Blog

Spiritual Competencies in Mental Health Care

June 5, 2018
Cassandra Vieten, IONS Senior Fellow

An important part of IONS mission is to encourage society’s institutions to pay more attention to the connection between science and spirituality to ease suffering and promote thriving. As part of this, we have been engaged in a collaborative effort to help providers and policy-makers in the field of mental health care recognize the importance of spirituality in most people’s emotional and psychological lives.

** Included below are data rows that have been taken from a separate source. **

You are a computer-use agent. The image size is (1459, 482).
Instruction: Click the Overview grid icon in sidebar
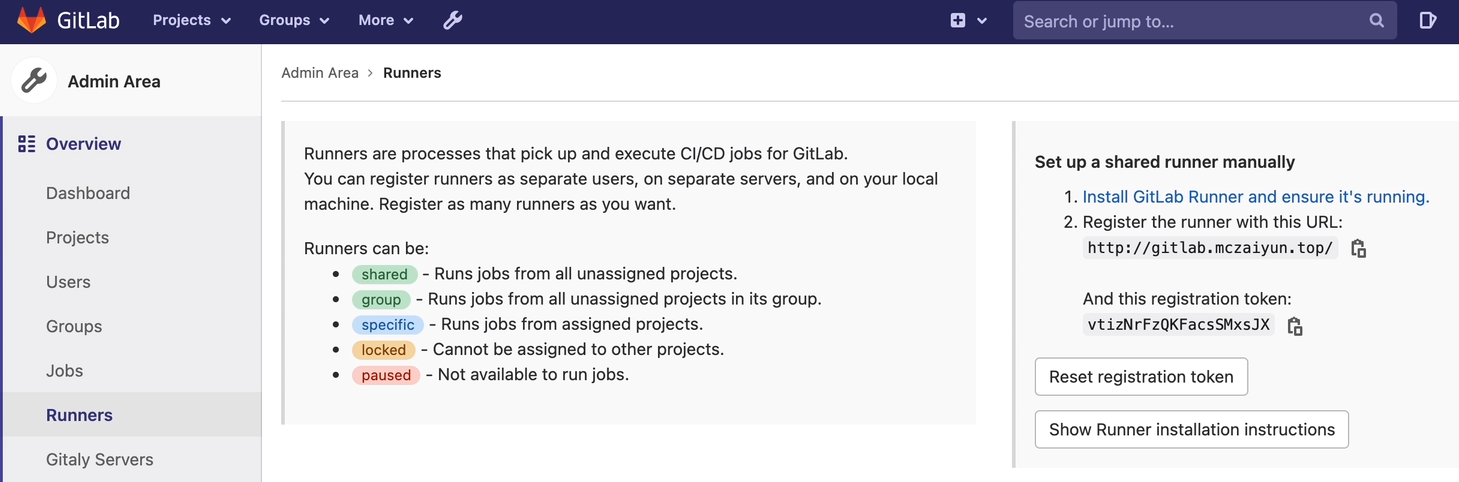(27, 144)
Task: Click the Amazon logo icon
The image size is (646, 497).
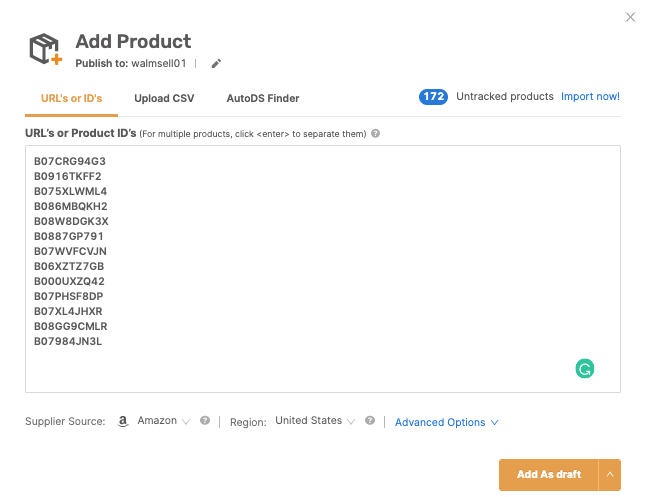Action: [123, 421]

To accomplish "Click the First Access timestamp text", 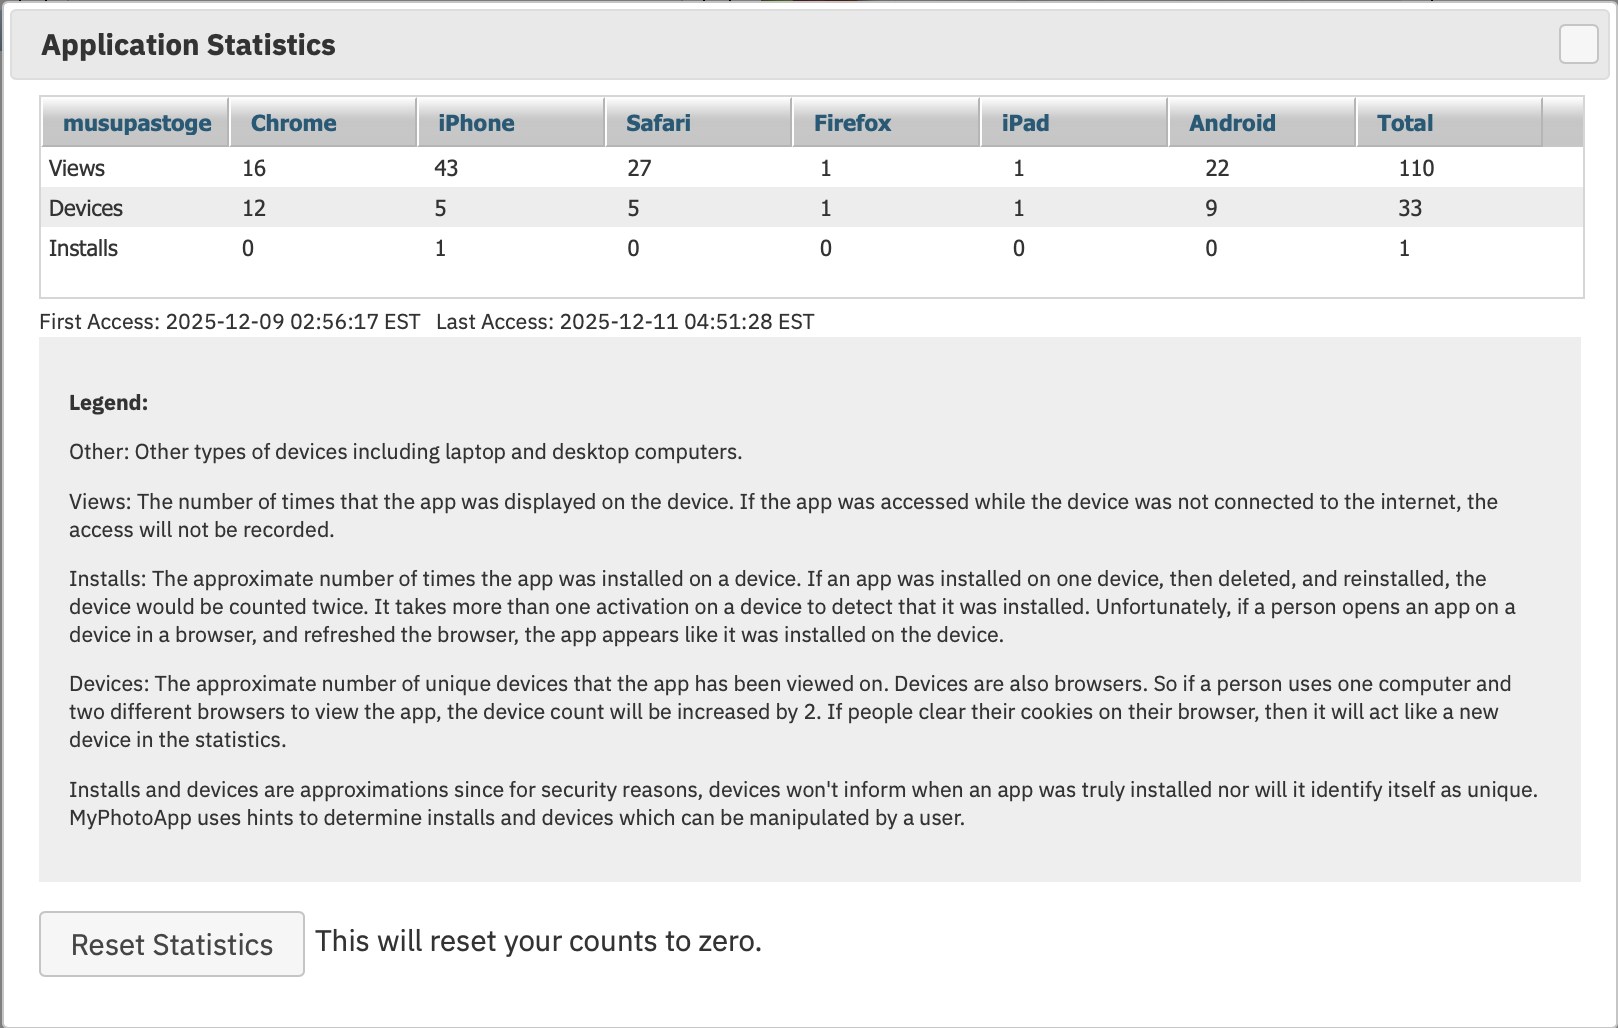I will 229,322.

The field of mental health (psychology, psychiatry, social work, and counseling) in general has tended to shy away from spiritual or religious aspects of clients lives. William James, widely recognized as the father of the field of psychology, believed that spirituality was an essential aspect of people’s psychological well-being. But the later movements of psychoanalysis and behaviorism rejected religion and spirituality as “patently infantile” and “foreign to reality,”(1) with cognitive behaviorist Albert Ellis going so far as to call spirituality “childish dependency…spirit and soul is horseshit of the worst sort.”(2) In modern times, there has been a push for the field to become more scientific and evidence-based, with the mistaken assumption that this means exclusion of the spiritual and religious dimensions of people’s lives. In fact, hundreds of studies show a consistently positive relationship between spiritual and religious beliefs and practices, and psychological and emotional well-being.

Because of their training, most mental health providers don’t know this. They do not receive training in how to inquire about spirituality or religion as a routine part of taking a client’s history, nor in how to harness spiritual and religious resources to help people recover from psychological disorders or difficulty adjusting to life’s circumstances. Spiritual and religious background, beliefs and practices are rarely addressed in mental health assessment and treatment, even though they are strongly related to psychological well-being for most people.

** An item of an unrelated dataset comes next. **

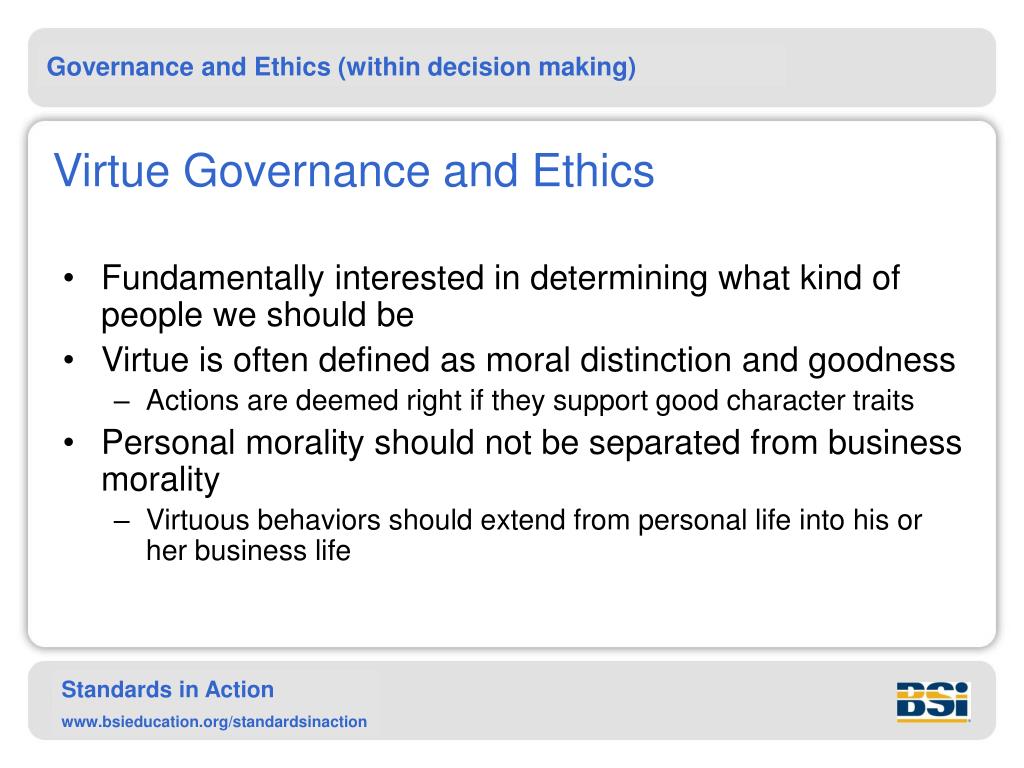
Task: Click the bullet before Personal morality
Action: (69, 443)
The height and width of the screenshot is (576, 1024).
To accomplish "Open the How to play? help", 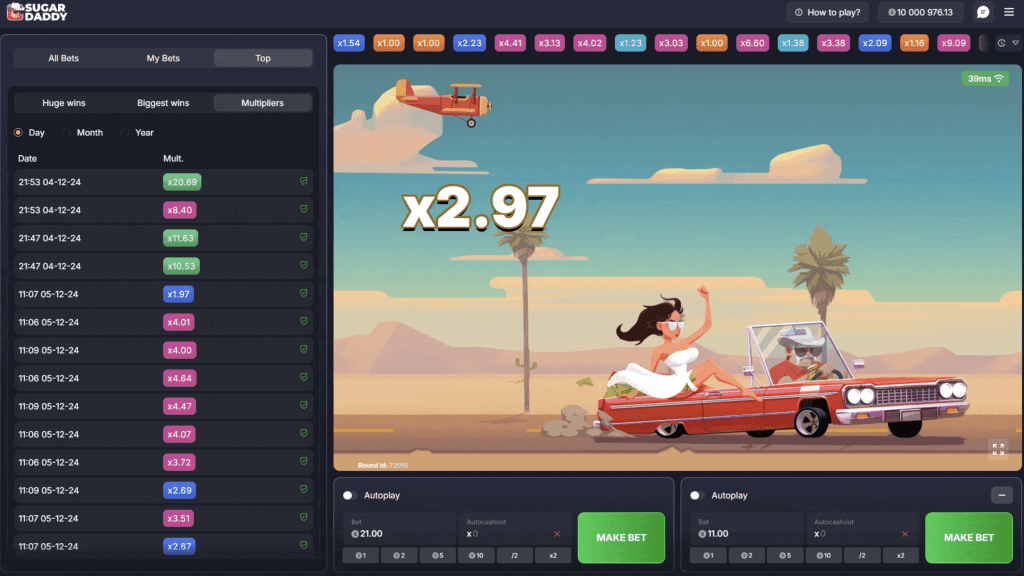I will (827, 12).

Spiritual Competencies in Mental Health Care

Over the last decade, and with the help of my colleagues, I have led the charge to convene focus groups of mental health providers, conducted two large-scale surveys, published two peer-reviewed papers on the link between spirituality and mental health — Spiritual and Religious Competencies for Psychologists and Competencies for Psychologists in the Domains of Religion and Spirituality. We have also co-written a book titled Spiritual and Religious Competencies in Clinical Practice: Guidelines for Psychologists and Mental Health Professionals.

We were recently awarded a grant from the Templeton Foundation through Bowling Green University in collaboration with researchers at Baylor University and the University of Maryland to conduct a large-scale survey of mental health care professionals and patients to inform spiritual competency curriculum development. This project is designed to catalyze better training in spiritual and religious beliefs and practices among mental health providers. We will survey a diverse national sample of 1200 mental health care professionals, another sample of 1000 mental health clients, and work together to create an introductory training program for mental health providers. I presented this work last year at the American Psychological Association meeting in Washington DC, and also presented it at the American Psychiatric Association this last month in New York City.

Through your support, IONS is making a difference in how the field of health care incorporates these important dimensions of people’s lives. Our goal at IONS is to help people understand how the inner world is just as important as biology, genetics, and environment in helping people have a sense of belonging, purpose, and well-being.

1) Freud, Sigmund. 1962. Civilization and its discontents. New York: W.W. Norton.